Algumas raças de cães têm predisposição para desenvolver determinadas enfermidades ao longo da vida. É o caso da raça boxer, uma das mais amadas pelas famílias. Porém, especialmente na fase idosa, a partir dos 8 anos de idade, o boxer tem tendência para desenvolver neoplasias (tumores). A mais comum é a neoplasia oral, onde as gengivas do cão aumentam consideravelmente, chegando a cobrir quase toda a arcada dentária, ficando expostos apenas os dentes maiores, as chamadas presas.

Segundo o médico veterinário Leandre Maciel Pessoa, a neoplasia oral consiste no crescimento das células que leva ao crescimento desordenado do tecido gengival, ao ponto de cobrir quase toda a arcada dentária. Neste caso, não adianta fazer a escovação dos dentes semanalmente, como é recomendado para os cães. Uma vez já existindo os tumores na gengiva, passar escova só vai causar mais inflamação e ferimentos.

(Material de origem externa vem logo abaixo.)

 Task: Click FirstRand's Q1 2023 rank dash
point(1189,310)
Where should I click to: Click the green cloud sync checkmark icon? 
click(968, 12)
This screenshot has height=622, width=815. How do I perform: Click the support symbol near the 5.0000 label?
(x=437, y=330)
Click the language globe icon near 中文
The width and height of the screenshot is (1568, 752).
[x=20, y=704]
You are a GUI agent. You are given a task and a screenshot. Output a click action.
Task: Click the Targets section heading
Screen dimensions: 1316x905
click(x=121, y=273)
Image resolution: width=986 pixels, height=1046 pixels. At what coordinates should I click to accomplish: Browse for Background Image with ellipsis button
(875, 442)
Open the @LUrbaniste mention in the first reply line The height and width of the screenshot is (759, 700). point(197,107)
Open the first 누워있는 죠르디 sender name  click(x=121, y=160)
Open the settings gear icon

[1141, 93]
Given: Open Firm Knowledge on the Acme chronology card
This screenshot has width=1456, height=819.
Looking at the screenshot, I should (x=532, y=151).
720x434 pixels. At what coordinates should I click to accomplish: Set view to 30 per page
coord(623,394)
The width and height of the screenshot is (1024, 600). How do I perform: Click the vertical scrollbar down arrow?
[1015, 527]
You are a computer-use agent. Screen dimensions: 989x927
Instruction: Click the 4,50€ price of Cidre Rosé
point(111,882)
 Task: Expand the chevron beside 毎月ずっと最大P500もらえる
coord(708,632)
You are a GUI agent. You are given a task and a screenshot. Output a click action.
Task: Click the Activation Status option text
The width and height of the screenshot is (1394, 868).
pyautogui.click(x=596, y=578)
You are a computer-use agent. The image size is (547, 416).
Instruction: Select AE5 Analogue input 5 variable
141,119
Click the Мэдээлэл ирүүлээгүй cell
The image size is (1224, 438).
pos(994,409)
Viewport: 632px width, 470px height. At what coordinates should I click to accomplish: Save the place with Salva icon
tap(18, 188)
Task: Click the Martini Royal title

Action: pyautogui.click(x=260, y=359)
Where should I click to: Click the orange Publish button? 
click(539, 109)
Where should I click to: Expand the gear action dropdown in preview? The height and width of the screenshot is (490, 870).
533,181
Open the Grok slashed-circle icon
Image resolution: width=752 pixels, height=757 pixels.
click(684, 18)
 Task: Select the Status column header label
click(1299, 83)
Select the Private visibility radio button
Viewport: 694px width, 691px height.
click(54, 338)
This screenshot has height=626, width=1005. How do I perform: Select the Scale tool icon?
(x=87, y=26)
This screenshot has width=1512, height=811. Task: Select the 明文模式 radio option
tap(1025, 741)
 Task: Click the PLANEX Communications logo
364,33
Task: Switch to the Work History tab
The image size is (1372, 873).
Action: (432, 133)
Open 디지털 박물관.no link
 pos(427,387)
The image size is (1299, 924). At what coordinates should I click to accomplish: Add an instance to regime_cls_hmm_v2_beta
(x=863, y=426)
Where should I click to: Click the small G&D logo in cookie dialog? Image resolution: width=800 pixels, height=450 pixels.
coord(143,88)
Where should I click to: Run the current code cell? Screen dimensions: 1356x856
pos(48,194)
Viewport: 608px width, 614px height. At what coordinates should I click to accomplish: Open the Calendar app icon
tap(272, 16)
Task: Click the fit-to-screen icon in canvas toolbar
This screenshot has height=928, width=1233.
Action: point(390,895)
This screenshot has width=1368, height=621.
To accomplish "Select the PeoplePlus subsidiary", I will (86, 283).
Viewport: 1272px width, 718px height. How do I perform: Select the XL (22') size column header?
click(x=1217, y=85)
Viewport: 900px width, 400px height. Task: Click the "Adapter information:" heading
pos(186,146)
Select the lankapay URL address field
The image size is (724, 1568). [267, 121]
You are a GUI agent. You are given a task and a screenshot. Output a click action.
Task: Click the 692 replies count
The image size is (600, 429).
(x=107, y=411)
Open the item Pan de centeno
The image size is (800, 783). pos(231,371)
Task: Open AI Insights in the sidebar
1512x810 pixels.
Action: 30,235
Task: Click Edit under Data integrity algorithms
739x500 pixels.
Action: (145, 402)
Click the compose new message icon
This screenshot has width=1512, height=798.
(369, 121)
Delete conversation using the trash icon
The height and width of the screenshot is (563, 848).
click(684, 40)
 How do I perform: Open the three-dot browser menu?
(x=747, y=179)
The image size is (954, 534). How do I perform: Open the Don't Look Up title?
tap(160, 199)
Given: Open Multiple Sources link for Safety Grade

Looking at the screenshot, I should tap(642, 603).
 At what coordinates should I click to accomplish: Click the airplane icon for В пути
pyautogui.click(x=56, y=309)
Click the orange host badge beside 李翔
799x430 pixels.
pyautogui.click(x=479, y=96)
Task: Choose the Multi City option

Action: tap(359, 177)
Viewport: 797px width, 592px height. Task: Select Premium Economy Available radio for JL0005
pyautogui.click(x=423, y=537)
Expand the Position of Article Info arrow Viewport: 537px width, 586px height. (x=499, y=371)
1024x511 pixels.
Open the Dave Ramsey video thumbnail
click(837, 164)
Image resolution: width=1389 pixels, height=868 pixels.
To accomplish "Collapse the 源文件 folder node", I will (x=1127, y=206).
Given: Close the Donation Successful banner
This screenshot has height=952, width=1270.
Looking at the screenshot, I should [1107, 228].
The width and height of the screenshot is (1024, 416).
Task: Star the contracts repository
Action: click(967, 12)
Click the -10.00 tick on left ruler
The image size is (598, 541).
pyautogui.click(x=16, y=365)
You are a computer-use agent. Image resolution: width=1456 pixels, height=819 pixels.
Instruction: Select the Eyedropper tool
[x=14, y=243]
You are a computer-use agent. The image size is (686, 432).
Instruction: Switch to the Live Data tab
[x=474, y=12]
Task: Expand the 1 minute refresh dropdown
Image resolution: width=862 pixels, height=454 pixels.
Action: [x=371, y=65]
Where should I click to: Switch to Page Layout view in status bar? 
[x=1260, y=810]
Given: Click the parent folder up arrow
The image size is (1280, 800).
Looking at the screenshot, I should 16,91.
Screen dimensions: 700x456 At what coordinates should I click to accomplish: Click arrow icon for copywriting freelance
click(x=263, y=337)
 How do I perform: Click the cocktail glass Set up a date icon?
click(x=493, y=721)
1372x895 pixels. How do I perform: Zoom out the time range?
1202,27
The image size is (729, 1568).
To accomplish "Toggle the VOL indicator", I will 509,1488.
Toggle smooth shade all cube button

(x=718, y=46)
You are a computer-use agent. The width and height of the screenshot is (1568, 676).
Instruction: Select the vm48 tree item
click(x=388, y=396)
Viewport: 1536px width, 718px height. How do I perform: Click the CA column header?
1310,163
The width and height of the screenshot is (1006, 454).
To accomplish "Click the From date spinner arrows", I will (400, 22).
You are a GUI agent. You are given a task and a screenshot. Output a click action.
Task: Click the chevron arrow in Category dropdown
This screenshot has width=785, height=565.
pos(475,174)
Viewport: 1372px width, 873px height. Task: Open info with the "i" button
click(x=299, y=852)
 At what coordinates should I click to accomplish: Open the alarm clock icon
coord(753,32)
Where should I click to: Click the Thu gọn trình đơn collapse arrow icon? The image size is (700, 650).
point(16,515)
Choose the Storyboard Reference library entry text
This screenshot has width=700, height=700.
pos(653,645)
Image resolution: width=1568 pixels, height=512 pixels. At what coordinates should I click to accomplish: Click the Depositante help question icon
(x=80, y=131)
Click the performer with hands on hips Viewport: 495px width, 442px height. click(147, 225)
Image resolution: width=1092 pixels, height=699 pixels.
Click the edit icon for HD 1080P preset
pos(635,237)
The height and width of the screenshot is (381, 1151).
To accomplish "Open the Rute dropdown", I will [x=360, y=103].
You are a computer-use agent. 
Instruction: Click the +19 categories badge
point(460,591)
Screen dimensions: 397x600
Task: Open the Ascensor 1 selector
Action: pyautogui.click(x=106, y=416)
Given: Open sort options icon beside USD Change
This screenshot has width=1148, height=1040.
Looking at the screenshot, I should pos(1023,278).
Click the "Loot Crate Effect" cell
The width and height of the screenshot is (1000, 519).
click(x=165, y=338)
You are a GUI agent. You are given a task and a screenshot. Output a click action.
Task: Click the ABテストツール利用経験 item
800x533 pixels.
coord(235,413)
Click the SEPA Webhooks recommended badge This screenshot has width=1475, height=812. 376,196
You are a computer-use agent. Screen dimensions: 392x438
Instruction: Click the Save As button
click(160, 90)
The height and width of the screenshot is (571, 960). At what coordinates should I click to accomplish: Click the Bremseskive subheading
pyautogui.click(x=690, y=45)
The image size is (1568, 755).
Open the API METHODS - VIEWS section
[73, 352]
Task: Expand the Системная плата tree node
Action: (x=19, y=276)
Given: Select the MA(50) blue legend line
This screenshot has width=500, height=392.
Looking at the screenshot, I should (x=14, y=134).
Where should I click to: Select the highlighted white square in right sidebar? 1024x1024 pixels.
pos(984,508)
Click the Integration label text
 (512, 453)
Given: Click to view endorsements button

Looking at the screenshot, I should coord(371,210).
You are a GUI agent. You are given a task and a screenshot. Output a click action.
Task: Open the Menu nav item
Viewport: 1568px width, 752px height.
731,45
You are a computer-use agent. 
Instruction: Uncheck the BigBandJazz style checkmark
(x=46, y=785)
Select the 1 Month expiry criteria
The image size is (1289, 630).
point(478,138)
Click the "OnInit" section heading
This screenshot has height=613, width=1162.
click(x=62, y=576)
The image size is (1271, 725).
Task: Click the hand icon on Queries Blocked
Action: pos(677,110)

Ele diz que os tumores se caracterizam pela alta vascularização, ou seja, alta irrigação de vasos sanguíneos na região afetada. Daí o risco de sangramento e até hemorragia durante uma escovação.

Mas ele admite que, se ainda não há tumores na gengiva do cão, a higiene oral é fundamental. Combate as placas, o tártaro e as cáries. “Porém, se o animal tiver a tendência para a doença, é quase certo apresentar a neoplasia oral, mesmo mantendo a escovação semanal.

Segundo explica, as causas prováveis para a raça boxer apresentar neoplasias estão nos diversos cruzamentos de linhagem para desenvolvimento da raça desde a sua origem. Isto acontece com outras enfermidades e raças caninas também. É o caso de cães Pastores Alemães ou Labradores em relação à displasia coxo-femoral.

Leandre Maciel cita pesquisa feita em 2002 no Paraná, sobre o mastocitoma, um tipo de tumor que se exterioriza na pele dos cães. 46,15% doa casos estudados eram animais da raça Boxer, e 53,86% das demais raças. “É uma porcentagem muita alta para o Boxer”, afirma ele.

Gengiva de cão idoso. Quase totalmente coberta por neoplasia. Foto: Reprodução/ DN

Nos casos mais graves, a neoplasia pode levar o animal à morte. Porém se o animal tiver a tendência, esta se manifesta mais na fase idosa, a partir dos 8 anos de idade. Quando os tumores são na gengiva, o cão apresenta perda da peso, salivação excessiva e queda nos dentes.

O diagnóstico é feito pelo exame clínico e pela retirada de parte da região inflamada para análise por biopsia. No caso do tumor ser benigno, pode ser feita cirurgia para retirada da área afetada. São recomendados antibióticos após o procedimento.

Para o acompanhamento no caso de diagnóstico da neoplasia maligna (câncer), Leandre Maciel diz desconhecer tratamentos com radioterapia ou quimioterapia para cães no Brasil. Uma vez diagnosticada a neoplasia, ele adverte que a chance é de 50% para ser maligna ou benigna. Sendo câncer, há o risco da metástase, quando as células afetadas atingem também outros órgãos do canino.

Alguns criadores podem decidir fazer a eutanásia no animal. Porém, o vínculo afetivo que se forma na maioria dos casos faz com que o cão seja preservado em casa até o final de seus dias.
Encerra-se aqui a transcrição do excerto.